I think the challenge is the way unions are set up in the US. It's very different than Europe. I recall some HNer mentioning in the UK (I think) your work place can have multiple unions, you can join whichever one you want.
Yeah, the whole concept of employers recognizing a union or employees being required to join a union which is raised in US union discussions are kind of weird.
Employers don't have to recognize a union in Europe, employees can still join and avail of legal support or group actions by those employees that did join.
Similarly, if the majority of your workplace is in a union, you don't have to join, just don't be surprised they don't bother defending your case if you end up a victim of unfair dismissal. Your employer may be unwilling to offer you employment terms different to what the union employees get because of the overhead for them, but if you had that little leverage you probably didn't have the imaginary invididual negotiating power the anti-union crowd imagines anyway.
Minority unions undermine the collective bargaining that underpins the very concept of a union. They make no sense to me, at all. The whole point of a union is having a large enough block of workers committed to act together that the company is forced to either negotiate or perish. This obviously works when you have all the workers unionized, as a company without employees can achieve nothing at all. As the union gets a smaller and smaller fraction of the workforce, however, their bargaining power diminishes dramatically.
That sounds like a really good argument for a union providing sufficiently valuable services to their members that they want to be a member. If a union isn't serving its members those members should be able to seek better options.
If unions worked like this in the US, it seems like many more people would be in favor of them.
Unions by and large do work like this in the US. There's fewer unions, but the unions that do exist tend to do a very good job of representing their members. The main force acting against unionization efforts here isn't that the unions are ineffective, it's that they're so effective that companies fight tooth and nail to suppress them, including spreading a lot of propaganda.
And the problem with open shops and opt-in unions is that scabs can be found who think in terms of the short term. A company, in contrast, has the luxury of playing the long game. So, faced with union demands, a company can hire a bunch of scabs offering benefits and pay equivalent or better than the union is currently fighting for, then when the union is crushed gradually fire the scabs and replace them with new workers who are back to the square 1 the union was fighting from. And because unionizing takes effort and conviction, the new lot might not unionize. The company wins.

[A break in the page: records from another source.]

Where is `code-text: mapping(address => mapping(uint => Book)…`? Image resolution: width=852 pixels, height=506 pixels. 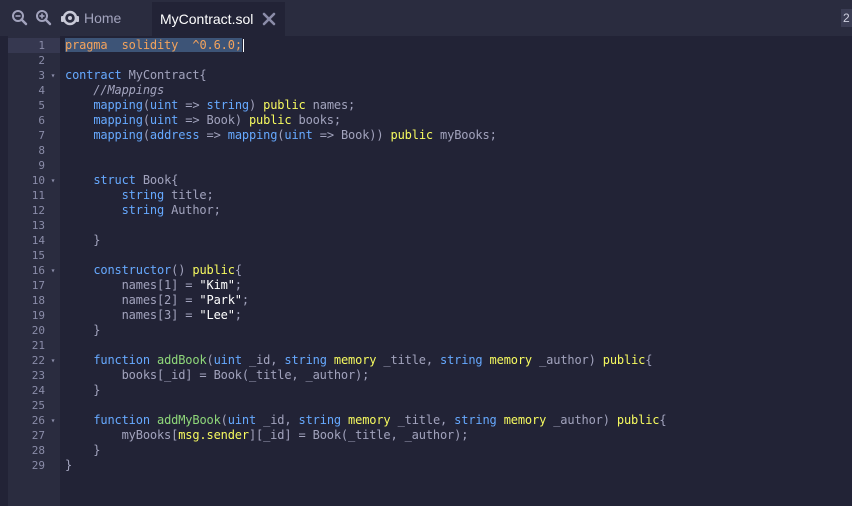
code-text: mapping(address => mapping(uint => Book)… is located at coordinates (280, 136).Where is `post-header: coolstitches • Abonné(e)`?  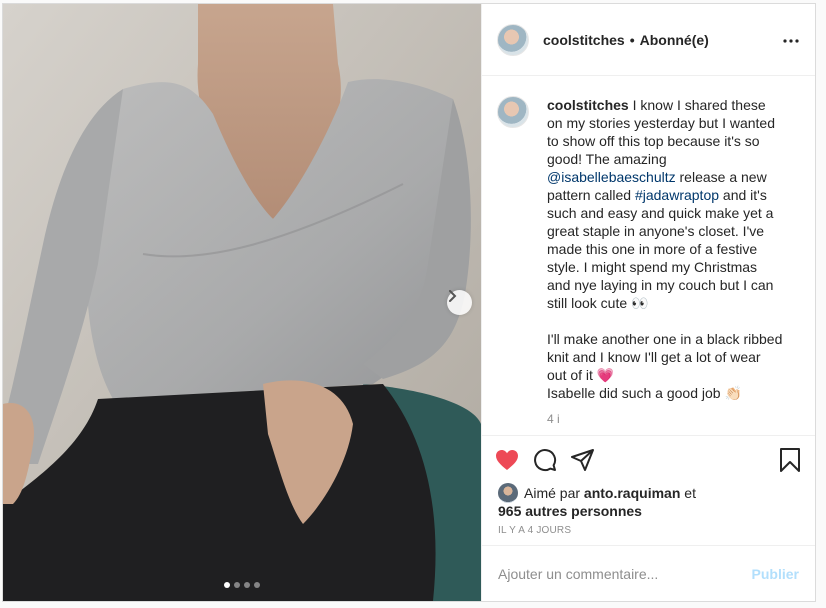 post-header: coolstitches • Abonné(e) is located at coordinates (648, 40).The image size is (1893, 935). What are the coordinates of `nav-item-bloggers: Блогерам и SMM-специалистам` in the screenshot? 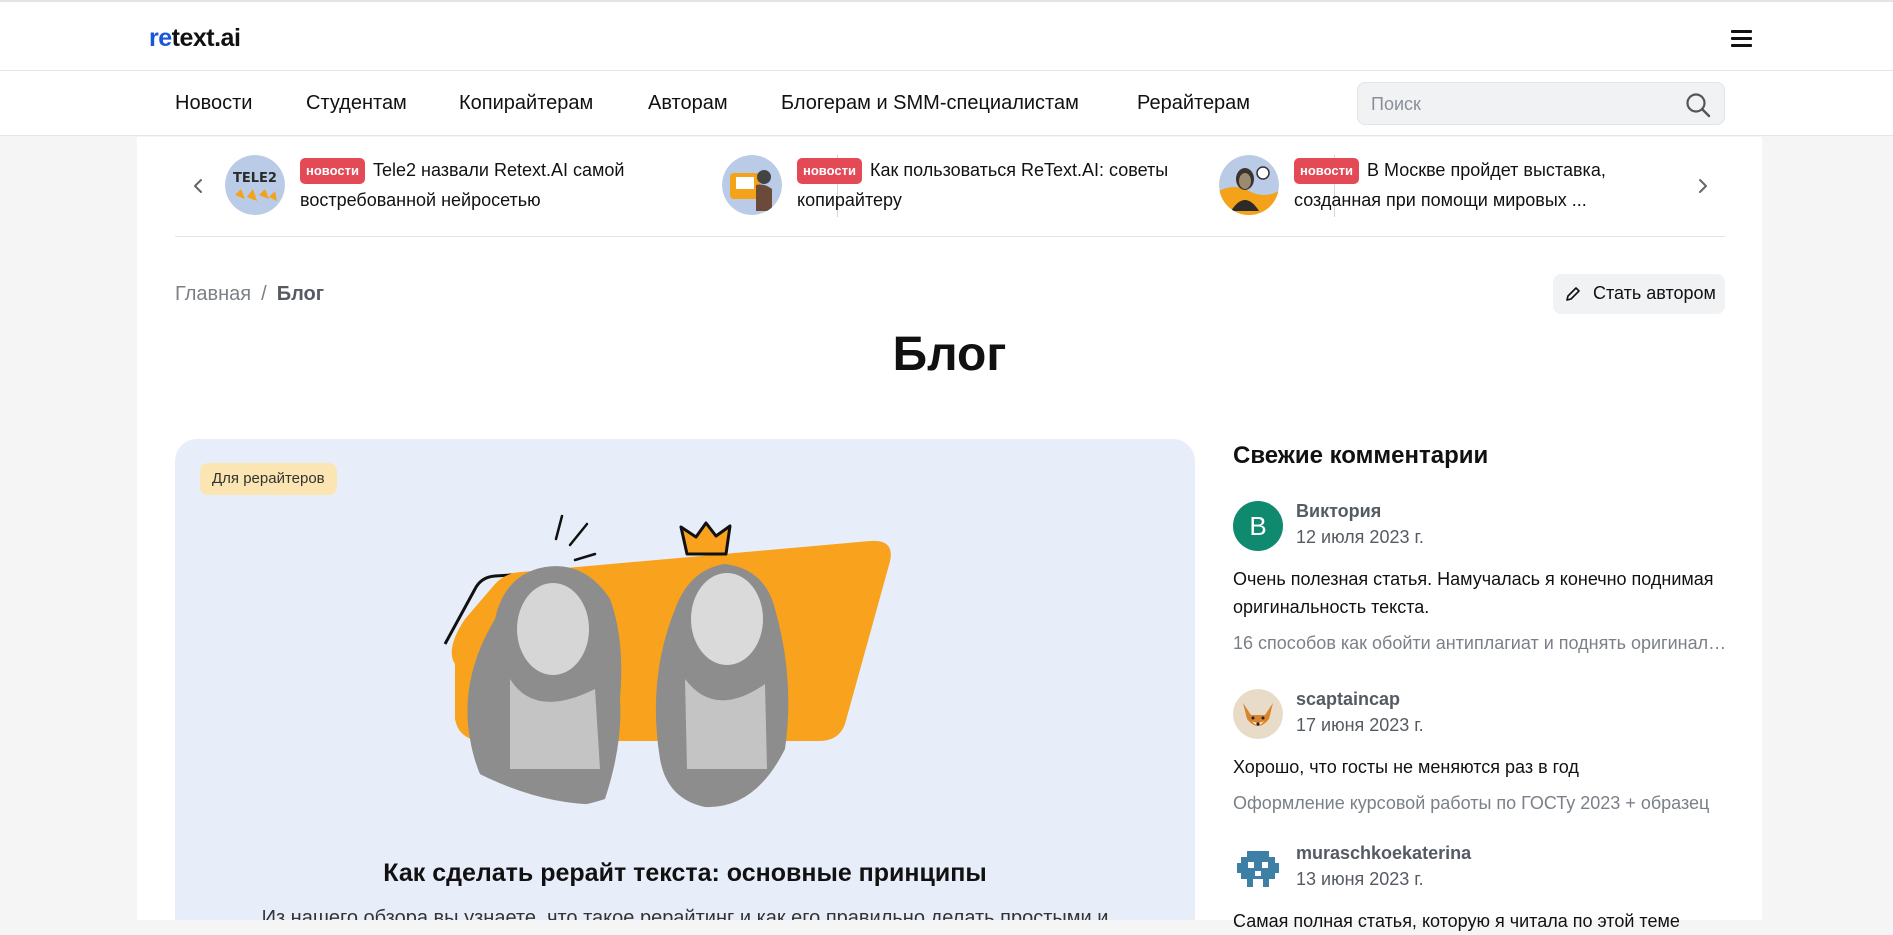 It's located at (930, 104).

Because unions often support policies that significant portions of the workforce do not like. If you're a teacher in America chances are your union dues are being used to oppose merit-based pay increases and retain seniority based pay. If you're a teacher who wants merit-based pay increases then you're being forced by the government to fund a group that is actively working against your own interests.
Multiple unions would let workers join the union alined with their interest.
Employers don't have to recognize a union in Europe, employees can still join and avail of legal support or group actions by those employees that did join.
Similarly, if the majority of your workplace is in a union, you don't have to join, just don't be surprised they don't bother defending your case if you end up a victim of unfair dismissal. Your employer may be unwilling to offer you employment terms different to what the union employees get because of the overhead for them, but if you had that little leverage you probably didn't have the imaginary invididual negotiating power the anti-union crowd imagines anyway.